Chess Player (1980)
Chess Player (1980)
Chess Player 1980
.18.5"x22"/serigraph/300 pieces-21 colors
"As a boy growing up in what was once Palestine and is now Israel, chess was one of my favorite pastimes, especially on the Sabbath during the long winter months. When I came to New York to attend art school, I discovered Greenwich Village and its many chess clubs. The players are all remarkably interesting. In chess, an elderly man may be found playing a young person…. poor man playing a wealthy man… but the game of chess turns them all into equals." E.S.
By the late 70's, the demand for my father's art grew beyond his ability to meet demand. In 1979 he began studying the process of creating serigraphs.

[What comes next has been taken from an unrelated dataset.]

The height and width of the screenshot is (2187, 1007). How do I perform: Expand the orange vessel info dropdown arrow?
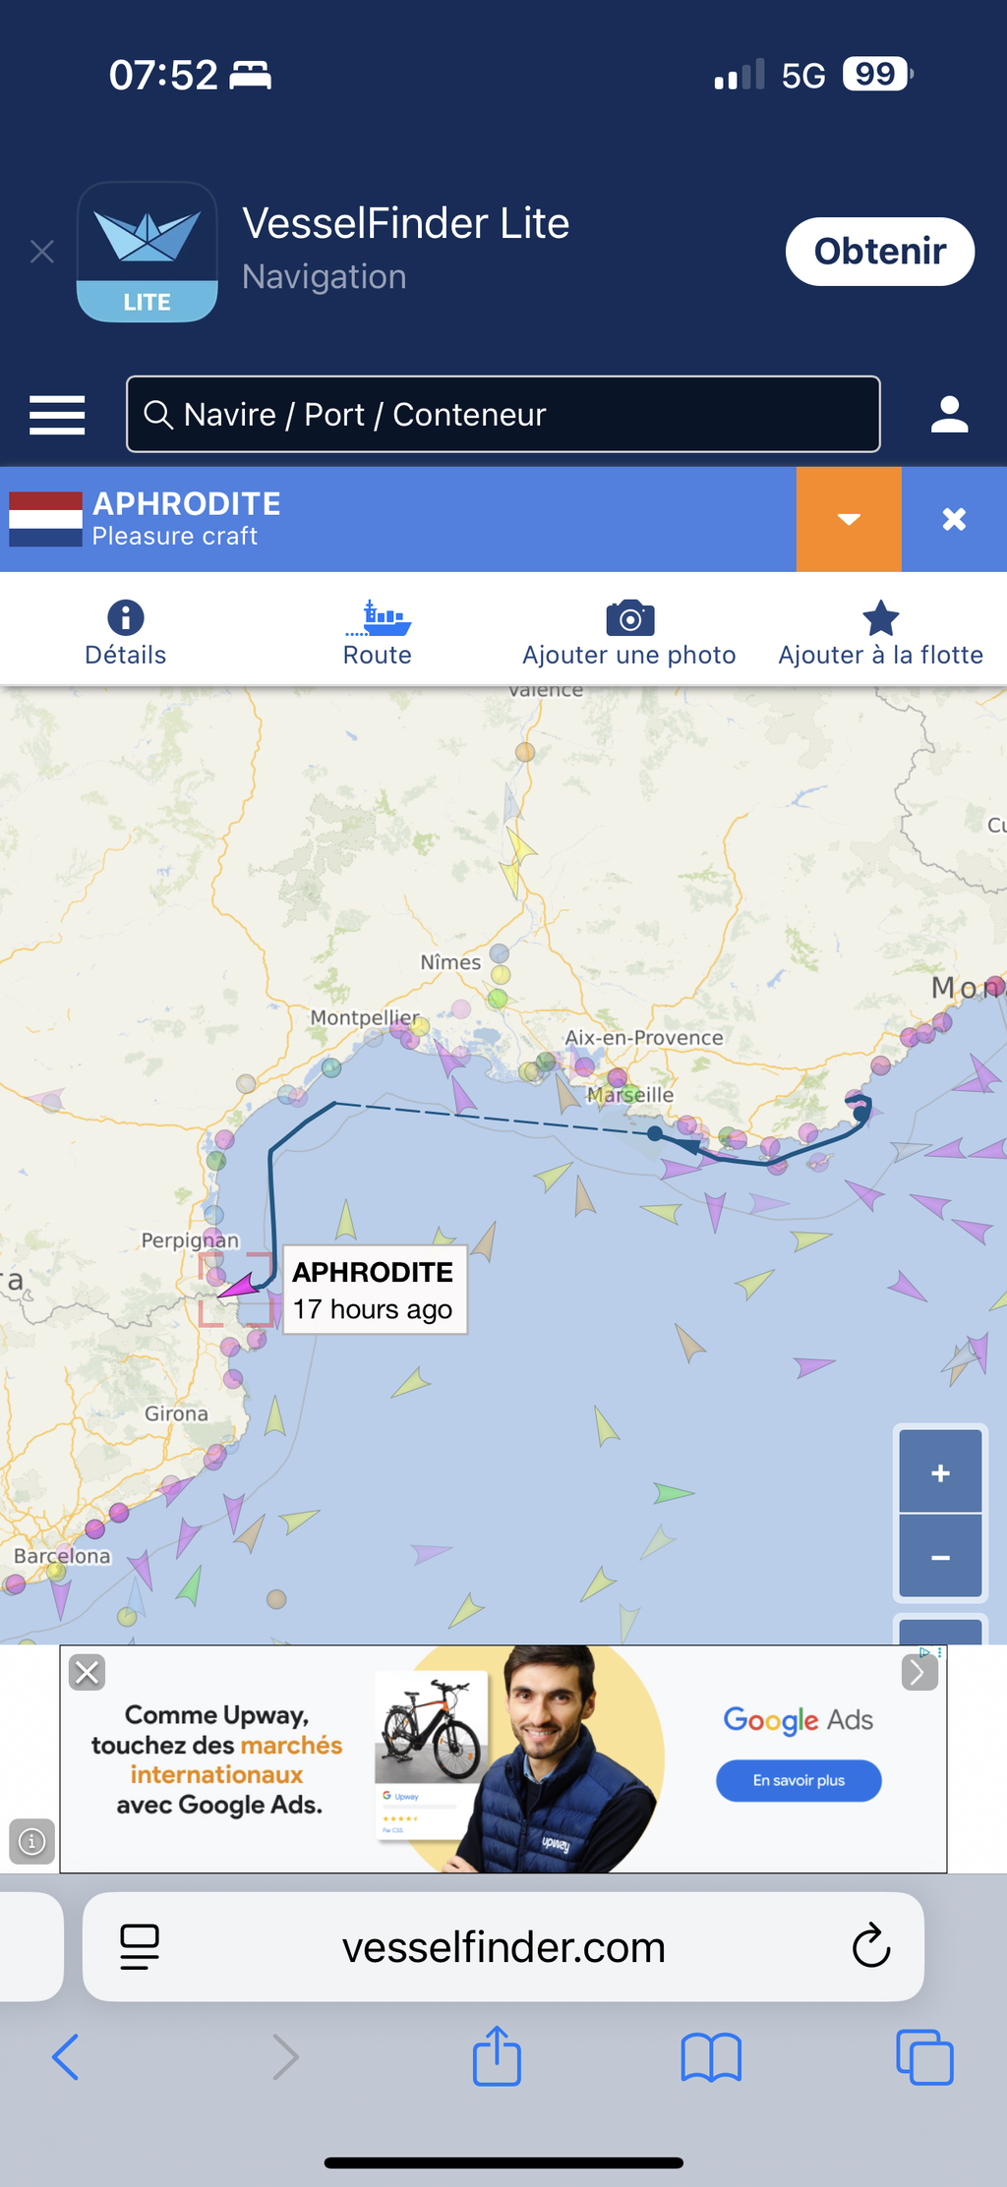849,519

He wanted to create larger, more colorful pieces that he could not achieve for lithography.
According to a note in his diary, he put the Chess player canvas away so that he could produce the serigraph first. This was the first serigraph of the five he created. He was never interested in large editions and kept all his serigraphs to 300 pieces. He never finished the "Chess Player" painting(1979).

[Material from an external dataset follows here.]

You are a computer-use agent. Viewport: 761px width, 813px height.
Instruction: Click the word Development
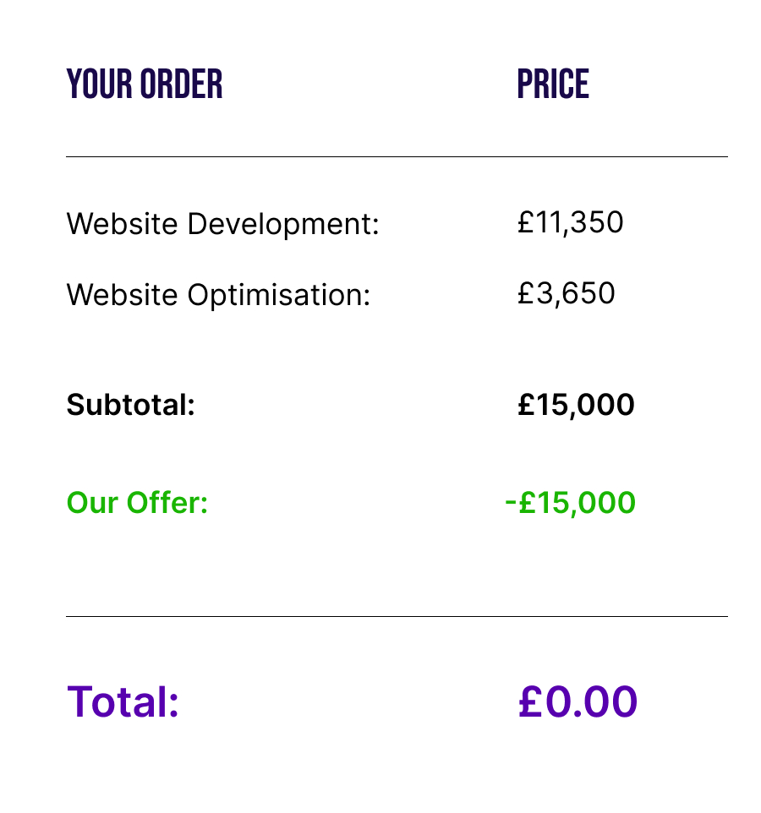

Shown is the original canvas board for the Chess Player painting. (rare). The canvas displays the technical process he used for all his works of art. Many projects took days to weeks of preparation.
I have been asked many times, why all his editions were small and why it there are so few paintings. As an artist, he could draw and paint anything. He painted what was in his heart, took his time with each picture as if it was a new born baby and never commercialized his gift.